[Start of Attachment]

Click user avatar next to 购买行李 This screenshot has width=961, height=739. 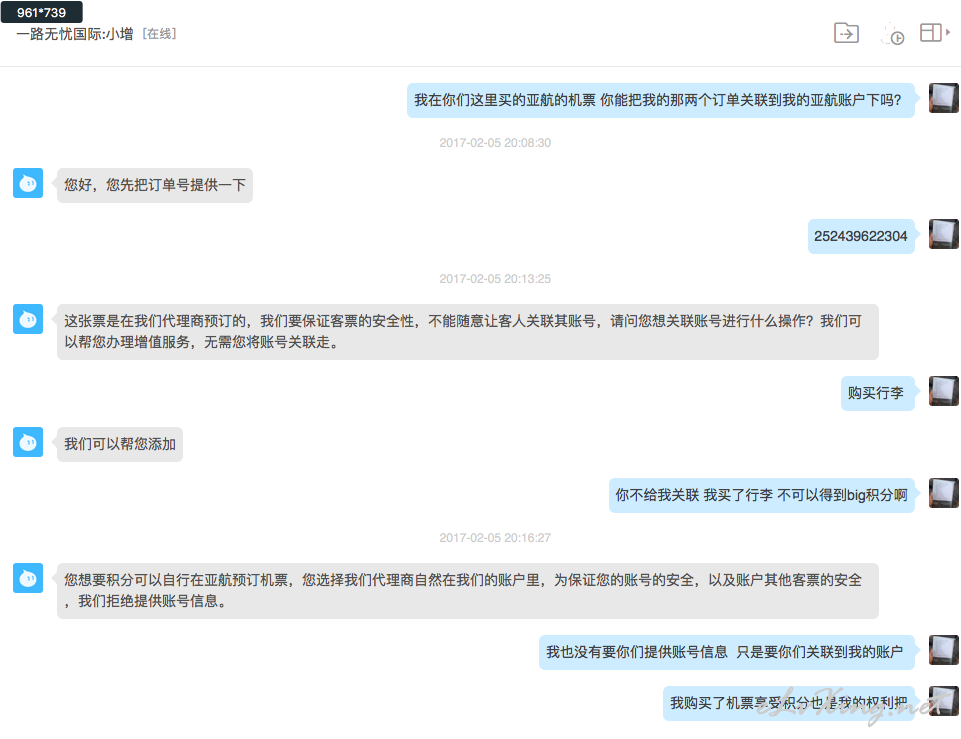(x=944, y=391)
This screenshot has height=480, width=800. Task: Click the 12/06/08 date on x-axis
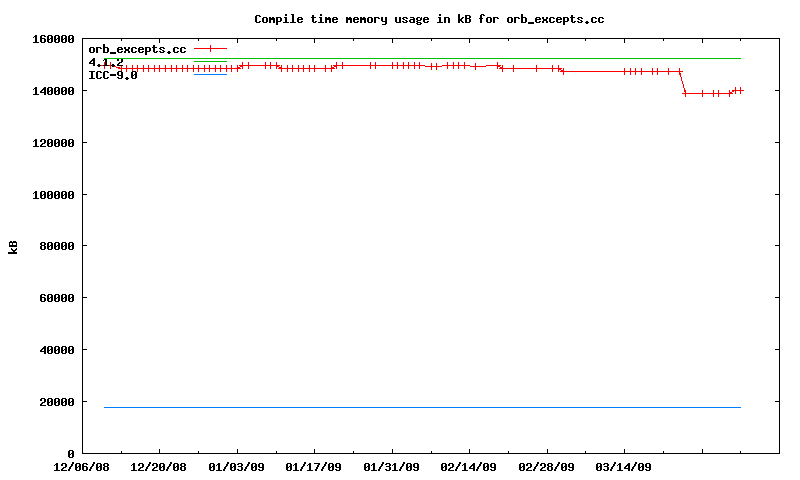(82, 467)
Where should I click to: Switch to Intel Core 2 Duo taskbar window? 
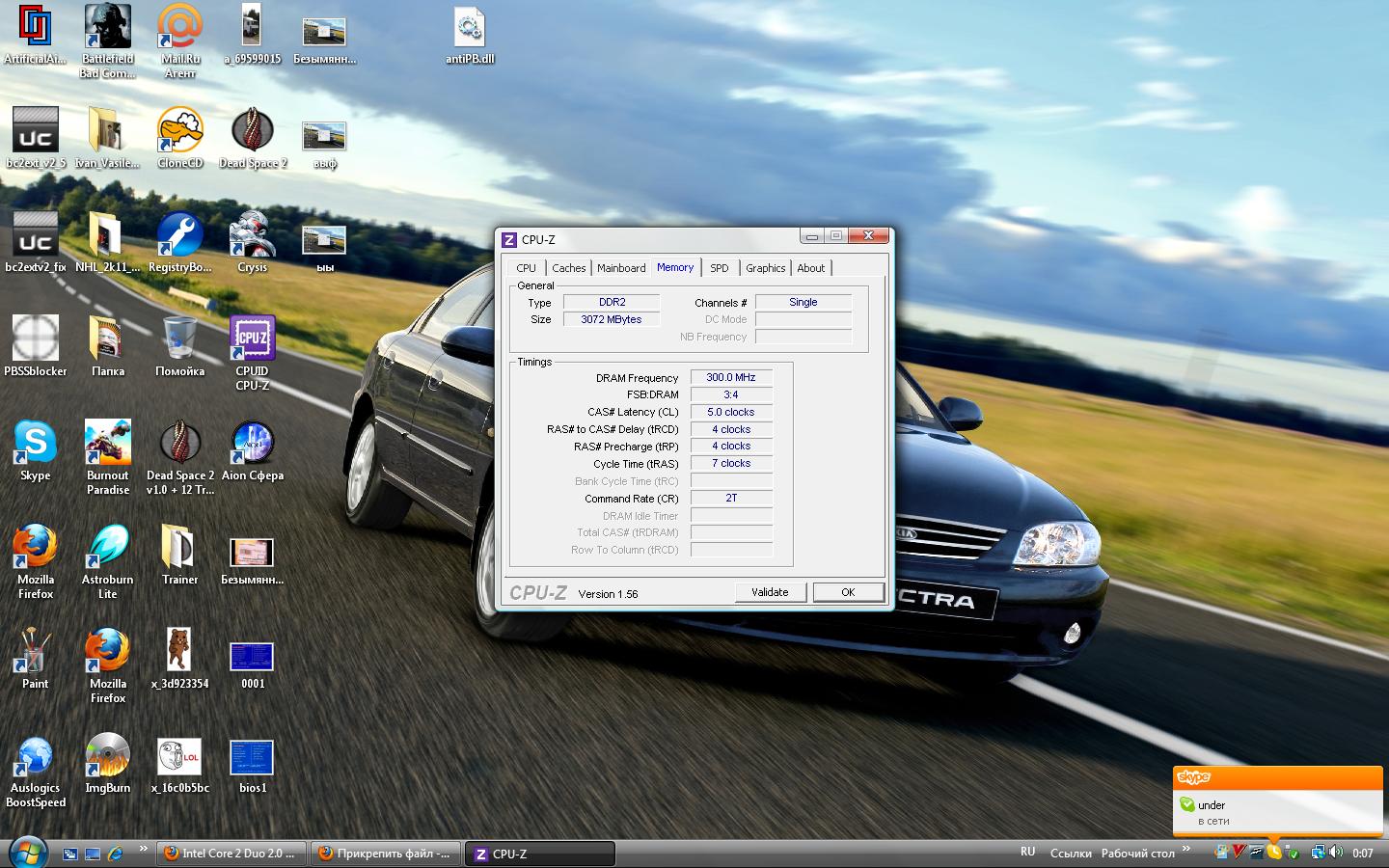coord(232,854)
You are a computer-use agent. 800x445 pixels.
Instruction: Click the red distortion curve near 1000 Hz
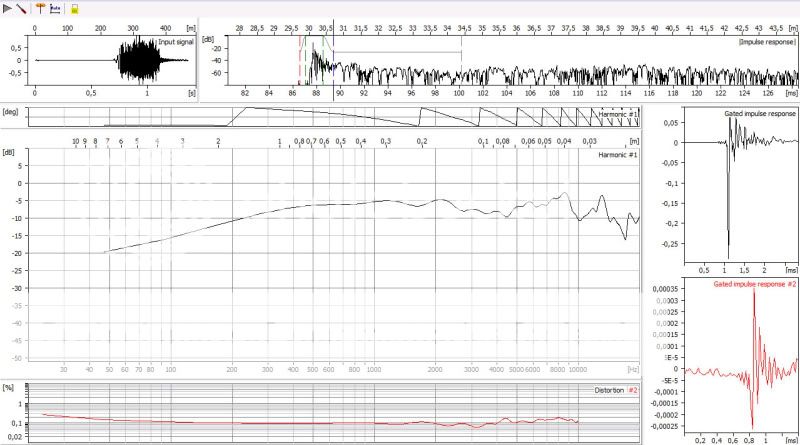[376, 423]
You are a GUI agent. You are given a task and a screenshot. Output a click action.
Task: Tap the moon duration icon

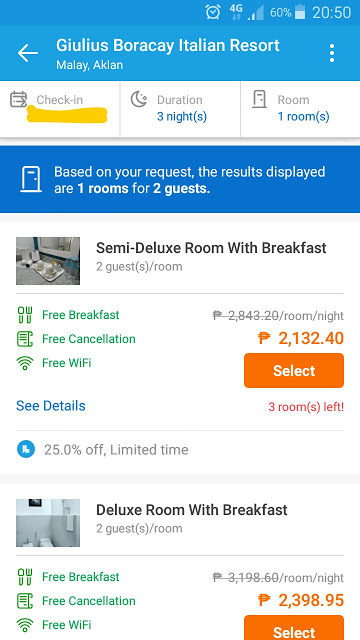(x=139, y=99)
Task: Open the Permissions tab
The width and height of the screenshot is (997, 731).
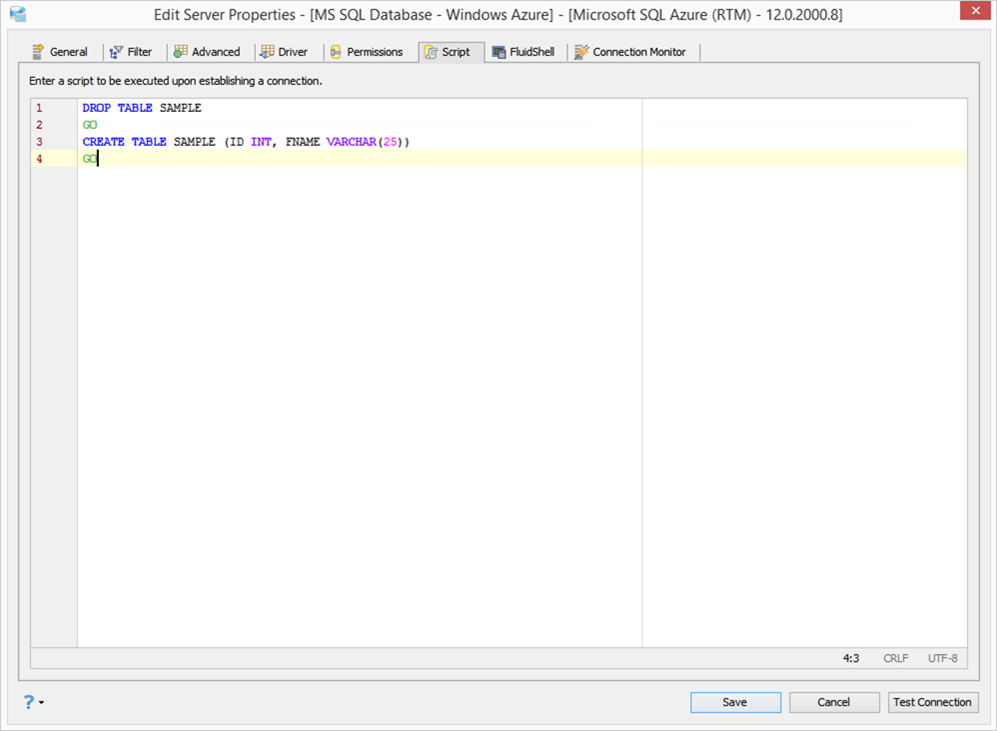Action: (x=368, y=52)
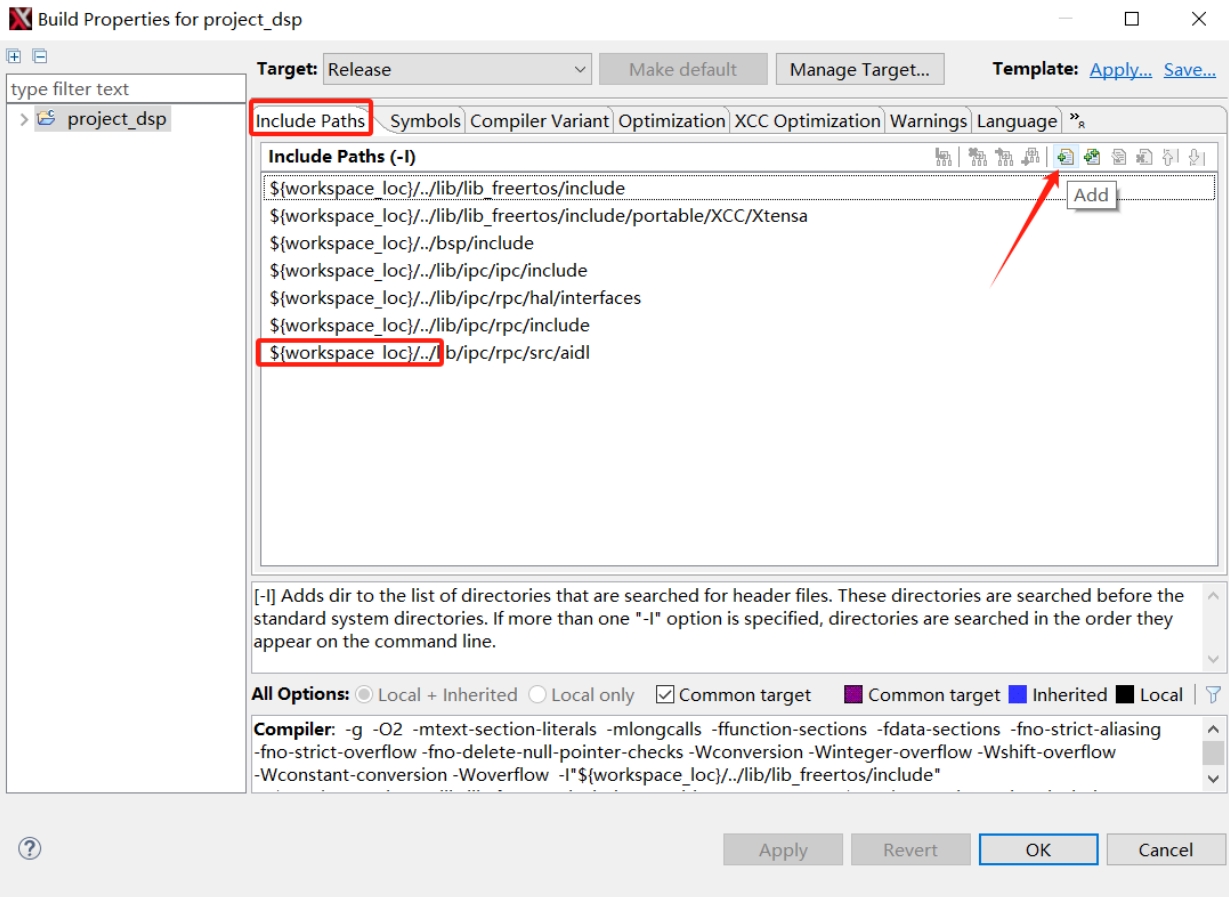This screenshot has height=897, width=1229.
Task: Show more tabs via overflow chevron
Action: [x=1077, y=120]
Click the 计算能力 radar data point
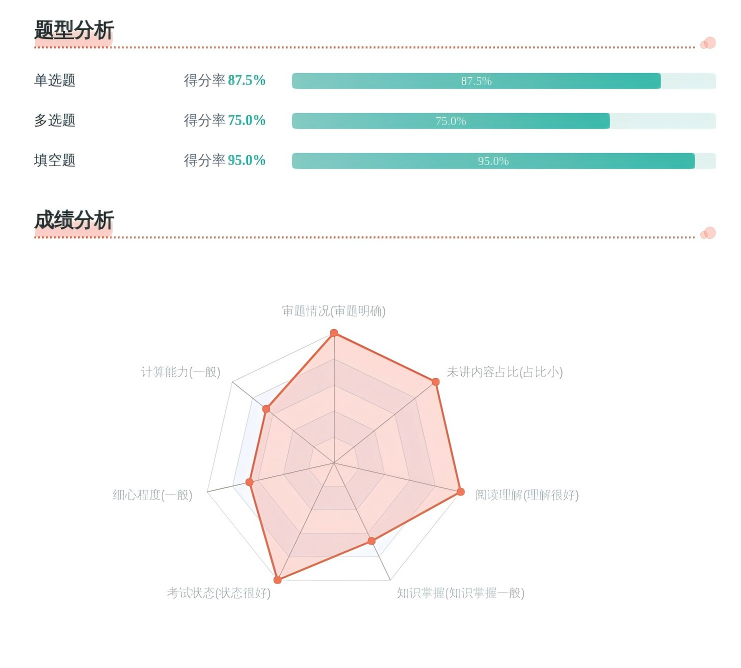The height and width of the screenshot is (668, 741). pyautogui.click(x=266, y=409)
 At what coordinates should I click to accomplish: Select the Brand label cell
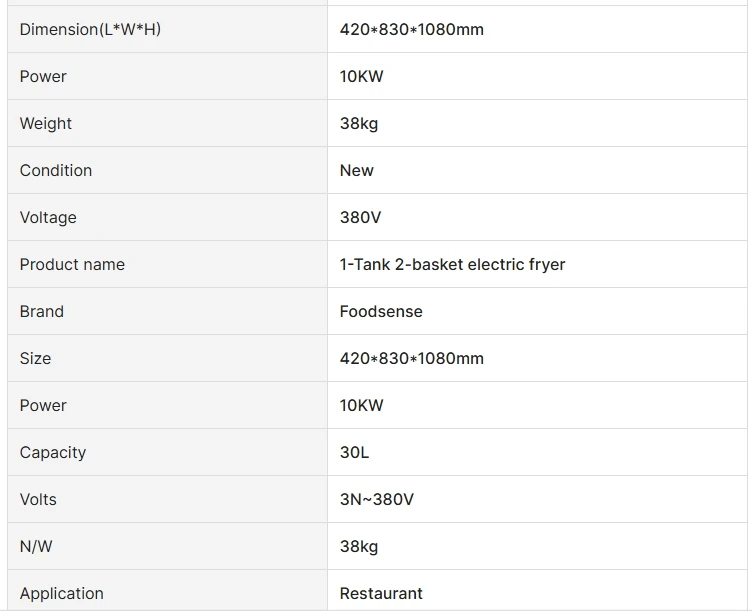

[End of Attachment]

In the records, which lines mention the word "agent"? Copy those lines.

You are a computer-use agent. 800x445 pixels.
You are a GUI agent. You are given a task and a screenshot. Output a click action.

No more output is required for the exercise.